Purtroppo il problema risulta ancora più grave se lo si esamina sotto un aspetto religioso e politico.

Per qualunque religione e per qualunque politica sociale il problema è quello di riuscire a distribuire in modo più equo le ricchezze disponibili, utilizzando la ricchezza collettiva per distribuire servizi a più cittadini possibile; questa forma di “gioco” toglie semplicemente soldi a molti per darli a pochi (se possibile ad uno); questo per me è l’opposto del messaggio evangelico ed è inconcepibile in un Paese governato da una politica di sinistra.
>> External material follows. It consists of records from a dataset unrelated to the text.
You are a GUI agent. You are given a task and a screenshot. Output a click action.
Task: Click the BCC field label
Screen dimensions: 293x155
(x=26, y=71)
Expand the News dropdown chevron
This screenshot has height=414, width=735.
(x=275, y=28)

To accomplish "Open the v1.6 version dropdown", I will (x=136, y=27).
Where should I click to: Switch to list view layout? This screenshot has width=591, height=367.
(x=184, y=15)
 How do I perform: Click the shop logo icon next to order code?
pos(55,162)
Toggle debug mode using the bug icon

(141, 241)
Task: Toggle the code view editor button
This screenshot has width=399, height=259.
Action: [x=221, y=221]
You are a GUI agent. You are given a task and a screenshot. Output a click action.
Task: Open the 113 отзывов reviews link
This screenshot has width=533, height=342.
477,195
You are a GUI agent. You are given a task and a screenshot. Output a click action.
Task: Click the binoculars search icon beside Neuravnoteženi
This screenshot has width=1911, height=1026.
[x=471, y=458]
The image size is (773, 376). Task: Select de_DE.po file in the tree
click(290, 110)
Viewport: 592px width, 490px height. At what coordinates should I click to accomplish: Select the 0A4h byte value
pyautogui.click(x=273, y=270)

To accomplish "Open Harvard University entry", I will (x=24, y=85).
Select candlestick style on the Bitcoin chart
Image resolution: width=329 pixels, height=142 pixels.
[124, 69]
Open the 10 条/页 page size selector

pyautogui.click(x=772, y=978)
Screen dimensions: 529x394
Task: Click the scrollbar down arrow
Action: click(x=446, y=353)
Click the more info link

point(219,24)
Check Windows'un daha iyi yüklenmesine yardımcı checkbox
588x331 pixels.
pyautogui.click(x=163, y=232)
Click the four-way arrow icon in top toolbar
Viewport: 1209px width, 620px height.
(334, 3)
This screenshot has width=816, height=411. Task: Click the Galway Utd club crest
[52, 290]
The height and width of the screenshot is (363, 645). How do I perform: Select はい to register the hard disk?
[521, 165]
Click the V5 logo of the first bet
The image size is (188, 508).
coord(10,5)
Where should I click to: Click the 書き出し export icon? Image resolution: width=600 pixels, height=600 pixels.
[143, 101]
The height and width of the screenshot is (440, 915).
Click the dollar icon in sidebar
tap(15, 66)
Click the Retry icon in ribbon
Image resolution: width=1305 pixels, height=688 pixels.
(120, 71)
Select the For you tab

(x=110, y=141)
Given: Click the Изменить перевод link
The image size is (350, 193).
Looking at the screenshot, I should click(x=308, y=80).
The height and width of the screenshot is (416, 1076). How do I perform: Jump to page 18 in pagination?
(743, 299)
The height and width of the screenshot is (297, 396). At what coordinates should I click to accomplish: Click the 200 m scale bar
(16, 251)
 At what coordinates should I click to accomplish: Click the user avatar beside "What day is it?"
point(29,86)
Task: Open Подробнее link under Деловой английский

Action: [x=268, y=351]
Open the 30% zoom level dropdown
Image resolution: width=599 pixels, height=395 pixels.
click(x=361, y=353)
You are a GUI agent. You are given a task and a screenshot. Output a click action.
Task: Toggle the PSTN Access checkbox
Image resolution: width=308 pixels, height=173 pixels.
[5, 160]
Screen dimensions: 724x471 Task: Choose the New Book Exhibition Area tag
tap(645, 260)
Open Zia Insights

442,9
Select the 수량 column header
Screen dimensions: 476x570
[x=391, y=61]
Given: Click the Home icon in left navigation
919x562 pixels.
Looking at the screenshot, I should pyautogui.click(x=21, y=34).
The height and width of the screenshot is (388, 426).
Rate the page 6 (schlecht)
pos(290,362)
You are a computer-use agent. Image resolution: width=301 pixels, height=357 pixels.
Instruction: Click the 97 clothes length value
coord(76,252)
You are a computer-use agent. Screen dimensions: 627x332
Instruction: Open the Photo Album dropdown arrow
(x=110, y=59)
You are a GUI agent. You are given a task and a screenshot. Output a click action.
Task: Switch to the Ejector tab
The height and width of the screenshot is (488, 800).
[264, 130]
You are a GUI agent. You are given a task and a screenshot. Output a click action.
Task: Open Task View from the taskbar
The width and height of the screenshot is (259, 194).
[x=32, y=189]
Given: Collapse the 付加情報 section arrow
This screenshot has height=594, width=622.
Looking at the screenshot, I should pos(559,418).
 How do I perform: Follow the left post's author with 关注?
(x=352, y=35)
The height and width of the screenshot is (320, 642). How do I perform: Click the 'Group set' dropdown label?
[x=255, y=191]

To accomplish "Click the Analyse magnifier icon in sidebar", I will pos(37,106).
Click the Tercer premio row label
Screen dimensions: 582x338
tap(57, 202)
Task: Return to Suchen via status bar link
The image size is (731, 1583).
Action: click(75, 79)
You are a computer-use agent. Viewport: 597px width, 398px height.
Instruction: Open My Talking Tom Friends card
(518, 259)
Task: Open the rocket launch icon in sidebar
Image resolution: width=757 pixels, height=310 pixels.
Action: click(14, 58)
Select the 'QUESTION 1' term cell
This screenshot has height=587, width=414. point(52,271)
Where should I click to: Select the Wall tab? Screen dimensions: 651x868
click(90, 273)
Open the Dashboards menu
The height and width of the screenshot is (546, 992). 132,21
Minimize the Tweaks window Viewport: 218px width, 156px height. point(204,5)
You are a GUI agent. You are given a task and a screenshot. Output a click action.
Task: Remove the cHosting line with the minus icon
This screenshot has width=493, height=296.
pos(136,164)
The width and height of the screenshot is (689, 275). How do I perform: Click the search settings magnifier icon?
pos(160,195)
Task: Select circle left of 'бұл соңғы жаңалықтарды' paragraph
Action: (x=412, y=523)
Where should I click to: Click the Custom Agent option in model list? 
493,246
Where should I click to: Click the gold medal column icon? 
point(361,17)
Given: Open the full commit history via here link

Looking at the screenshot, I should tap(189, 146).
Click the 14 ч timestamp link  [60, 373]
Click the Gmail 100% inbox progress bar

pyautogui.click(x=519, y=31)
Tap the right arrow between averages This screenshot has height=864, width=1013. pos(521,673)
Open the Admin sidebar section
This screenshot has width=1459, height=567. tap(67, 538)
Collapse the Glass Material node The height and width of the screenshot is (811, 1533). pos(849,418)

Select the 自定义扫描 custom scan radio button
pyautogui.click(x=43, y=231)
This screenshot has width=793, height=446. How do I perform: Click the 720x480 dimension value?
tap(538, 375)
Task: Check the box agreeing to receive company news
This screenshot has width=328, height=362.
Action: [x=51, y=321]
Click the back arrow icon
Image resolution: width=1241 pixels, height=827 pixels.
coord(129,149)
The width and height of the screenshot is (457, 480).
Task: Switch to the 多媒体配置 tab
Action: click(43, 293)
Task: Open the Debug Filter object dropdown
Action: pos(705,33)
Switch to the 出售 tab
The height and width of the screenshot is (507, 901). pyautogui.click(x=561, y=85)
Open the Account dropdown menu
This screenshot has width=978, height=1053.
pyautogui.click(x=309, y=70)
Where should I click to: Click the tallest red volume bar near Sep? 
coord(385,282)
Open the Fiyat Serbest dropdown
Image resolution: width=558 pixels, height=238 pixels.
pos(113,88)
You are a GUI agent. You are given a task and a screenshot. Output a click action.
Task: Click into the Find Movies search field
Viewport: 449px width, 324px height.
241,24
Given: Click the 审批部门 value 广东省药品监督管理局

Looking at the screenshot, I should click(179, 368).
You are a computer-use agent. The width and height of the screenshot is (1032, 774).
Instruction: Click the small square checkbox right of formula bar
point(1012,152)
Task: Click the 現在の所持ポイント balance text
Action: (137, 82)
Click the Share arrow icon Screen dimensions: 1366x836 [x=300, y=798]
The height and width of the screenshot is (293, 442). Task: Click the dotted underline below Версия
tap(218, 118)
E’ inoltre noto che è quasi impossibile per qualunque vincitore riuscire a gestire in modo appropriato cifre così alte; è quindi possibile il paradosso che i pochissimi che riescono a vincere si rovinino, divenendo alla fine i veri perdenti

Quanto fin qui affermato al semplice giocatore sembrerà esagerato e forse lo è veramente, pertanto mi piego volentieri al realismo e formulo alcune proposte “sensate”:

– limitare il tetto di vincita o suddividerlo (almeno in parte) con premi parziali

– rendere pubblico l’uso che lo Stato fa dei guadagni delle singole giocate

– “tassare” o vincolare una (cospicua) parte della vincita per fini sociali o umanitari

– evitare di incentivare tramite i mezzi di informazione pubblici questa forma di “gioco”

Credo comunque che questo problema, che ho volutamente stressato, contribuisca a dubitare del grado di civiltà che la nostra cultura ha saputo costruire.

Evviva l’Italia, l’Italia che dà i numeri.